人は出来事や現象に何らかの意味づけをするものです。それが枠組みです。僕は人の話を聴いて治療するのが仕事なので、この枠組みの概念は非常に大事になります。自分が患者さんやその家族を見たときにいい枠組み、つまりいい人たちだなあと思えたらその人たちのいいところがどんどん見えて、治療はかなり楽になります。でもそれが過剰になると、思い入れが強くなりすぎて、うまくいかないこともあります。逆に悪い人たちだなあと思うと、逆に治療になりません。その人たちのいいところ、持ってる力が見えてこないからです。つまり、治療をうまくするためには自分の枠組みを意識し、それに自由でなければなりません。目の前の患者さんがいいも悪いもないわけです。それは僕が勝手に意味付けした僕の枠組みだからです。この自分の枠組みに気付くと、自分を客観視できて、いい悪いという考えから離れられて、治療は非常に楽になります。それは日常生活でも同じです。あらゆる出来事や現象は否定的にも肯定的にも見ることができます。それは自分の持つ枠組み次第です。みなさんも自分の枠組みを意識してみてください。ある出来事に対して自分はどう感じているのかを見るわけです。すると、人はどちらかと言えば良い感情を持ちたいですから、その自分の枠組みに気付くだけで、いい枠組みを持とうと枠組みを変化させます。またはそれに縛られている自分に気付いて、楽になります。すると、考え方が頑なにならず、自由になるので、さらに楽になれます。僕もまだ練習の途中ですが、みなさんにもお勧めしたくて、書きました。

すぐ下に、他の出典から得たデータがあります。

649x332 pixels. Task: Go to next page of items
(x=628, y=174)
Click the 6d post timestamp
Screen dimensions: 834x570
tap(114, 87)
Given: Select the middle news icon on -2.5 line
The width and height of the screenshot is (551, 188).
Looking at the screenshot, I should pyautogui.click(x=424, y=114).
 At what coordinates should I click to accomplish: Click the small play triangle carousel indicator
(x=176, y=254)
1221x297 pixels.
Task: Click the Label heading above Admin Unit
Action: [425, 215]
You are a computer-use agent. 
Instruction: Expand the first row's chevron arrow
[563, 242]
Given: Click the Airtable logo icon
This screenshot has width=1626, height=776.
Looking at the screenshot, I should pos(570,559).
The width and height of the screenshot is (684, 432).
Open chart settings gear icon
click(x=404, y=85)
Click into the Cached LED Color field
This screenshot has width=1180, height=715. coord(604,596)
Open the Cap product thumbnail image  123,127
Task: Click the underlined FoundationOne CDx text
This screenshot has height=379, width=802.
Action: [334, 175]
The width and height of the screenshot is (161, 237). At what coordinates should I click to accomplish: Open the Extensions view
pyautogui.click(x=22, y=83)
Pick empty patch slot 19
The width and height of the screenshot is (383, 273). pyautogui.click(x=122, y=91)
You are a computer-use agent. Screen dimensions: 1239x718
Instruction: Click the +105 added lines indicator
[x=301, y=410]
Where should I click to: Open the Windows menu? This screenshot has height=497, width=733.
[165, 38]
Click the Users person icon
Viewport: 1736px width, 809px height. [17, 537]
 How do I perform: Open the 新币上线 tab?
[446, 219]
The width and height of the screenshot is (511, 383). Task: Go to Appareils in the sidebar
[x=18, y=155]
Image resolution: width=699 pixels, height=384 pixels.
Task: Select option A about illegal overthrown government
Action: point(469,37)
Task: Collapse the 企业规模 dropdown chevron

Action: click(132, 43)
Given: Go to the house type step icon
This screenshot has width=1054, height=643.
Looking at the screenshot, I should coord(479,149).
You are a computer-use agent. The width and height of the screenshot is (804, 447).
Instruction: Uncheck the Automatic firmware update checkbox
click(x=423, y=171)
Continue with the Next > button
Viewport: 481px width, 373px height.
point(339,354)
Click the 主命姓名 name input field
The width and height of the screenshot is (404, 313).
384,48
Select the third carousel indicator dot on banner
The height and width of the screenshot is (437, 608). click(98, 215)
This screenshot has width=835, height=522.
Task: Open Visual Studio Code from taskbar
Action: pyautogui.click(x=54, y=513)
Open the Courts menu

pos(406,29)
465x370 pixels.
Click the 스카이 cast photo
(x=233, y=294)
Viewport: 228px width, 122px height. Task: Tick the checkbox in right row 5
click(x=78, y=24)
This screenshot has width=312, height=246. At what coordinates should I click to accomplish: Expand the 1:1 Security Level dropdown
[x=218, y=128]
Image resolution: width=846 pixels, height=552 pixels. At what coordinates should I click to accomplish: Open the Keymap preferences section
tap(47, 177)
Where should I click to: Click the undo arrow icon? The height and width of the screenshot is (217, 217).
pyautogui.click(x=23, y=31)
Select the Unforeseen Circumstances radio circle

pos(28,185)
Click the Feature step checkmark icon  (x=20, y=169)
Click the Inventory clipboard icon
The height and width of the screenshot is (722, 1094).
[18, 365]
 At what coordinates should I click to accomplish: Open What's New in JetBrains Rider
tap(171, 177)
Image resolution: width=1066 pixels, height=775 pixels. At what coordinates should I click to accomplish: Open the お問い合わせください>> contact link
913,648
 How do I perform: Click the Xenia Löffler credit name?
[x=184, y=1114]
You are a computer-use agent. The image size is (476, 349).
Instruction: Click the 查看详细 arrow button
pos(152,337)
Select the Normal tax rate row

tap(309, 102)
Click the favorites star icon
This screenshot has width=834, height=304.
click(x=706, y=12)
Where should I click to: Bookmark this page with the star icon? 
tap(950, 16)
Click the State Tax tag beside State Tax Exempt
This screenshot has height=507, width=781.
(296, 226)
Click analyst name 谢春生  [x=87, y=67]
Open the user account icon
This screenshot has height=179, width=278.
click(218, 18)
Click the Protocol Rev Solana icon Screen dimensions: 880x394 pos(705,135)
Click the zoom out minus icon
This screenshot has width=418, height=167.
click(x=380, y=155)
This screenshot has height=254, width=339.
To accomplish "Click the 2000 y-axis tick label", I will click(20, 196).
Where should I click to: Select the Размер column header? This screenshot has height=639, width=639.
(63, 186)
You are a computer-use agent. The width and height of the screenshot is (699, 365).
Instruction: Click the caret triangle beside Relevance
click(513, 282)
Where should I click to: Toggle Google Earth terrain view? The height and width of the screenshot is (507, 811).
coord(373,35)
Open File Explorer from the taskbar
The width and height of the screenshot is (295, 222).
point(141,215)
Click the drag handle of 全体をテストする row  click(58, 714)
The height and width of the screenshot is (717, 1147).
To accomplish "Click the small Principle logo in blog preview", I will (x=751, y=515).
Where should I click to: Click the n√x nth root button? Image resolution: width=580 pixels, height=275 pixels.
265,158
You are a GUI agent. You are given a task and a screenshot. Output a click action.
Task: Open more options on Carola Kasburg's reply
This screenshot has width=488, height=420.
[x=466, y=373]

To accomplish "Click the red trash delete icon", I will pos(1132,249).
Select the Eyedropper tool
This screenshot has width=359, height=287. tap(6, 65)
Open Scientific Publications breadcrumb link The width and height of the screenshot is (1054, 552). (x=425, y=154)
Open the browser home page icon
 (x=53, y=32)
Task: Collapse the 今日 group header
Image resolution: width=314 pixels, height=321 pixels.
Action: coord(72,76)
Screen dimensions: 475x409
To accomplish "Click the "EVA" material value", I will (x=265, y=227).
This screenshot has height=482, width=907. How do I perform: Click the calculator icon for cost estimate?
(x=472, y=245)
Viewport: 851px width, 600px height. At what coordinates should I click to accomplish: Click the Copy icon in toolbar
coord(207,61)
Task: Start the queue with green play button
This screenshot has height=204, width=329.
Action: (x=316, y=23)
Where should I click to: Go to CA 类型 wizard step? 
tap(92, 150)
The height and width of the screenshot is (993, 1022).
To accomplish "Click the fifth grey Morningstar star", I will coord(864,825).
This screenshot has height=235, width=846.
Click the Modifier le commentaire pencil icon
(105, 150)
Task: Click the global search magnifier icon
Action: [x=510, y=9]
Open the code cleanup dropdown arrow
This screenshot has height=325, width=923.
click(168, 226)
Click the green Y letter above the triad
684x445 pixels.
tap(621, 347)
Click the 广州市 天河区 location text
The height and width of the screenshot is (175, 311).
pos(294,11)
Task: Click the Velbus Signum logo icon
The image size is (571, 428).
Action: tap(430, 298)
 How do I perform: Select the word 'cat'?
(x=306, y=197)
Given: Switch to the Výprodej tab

今年1年、ブログを読んでいただいて、ありがとうございました。ブログを始めた当初からはだいぶ主旨が違ってきて、僕の日記みたいになってしまっていますが、来年からも細々と続けていきたいと思っていますので、ご興味のあられる方はよろしくお願いいたします。みなさんにとって、2018年が今年よりも良い年になりますように。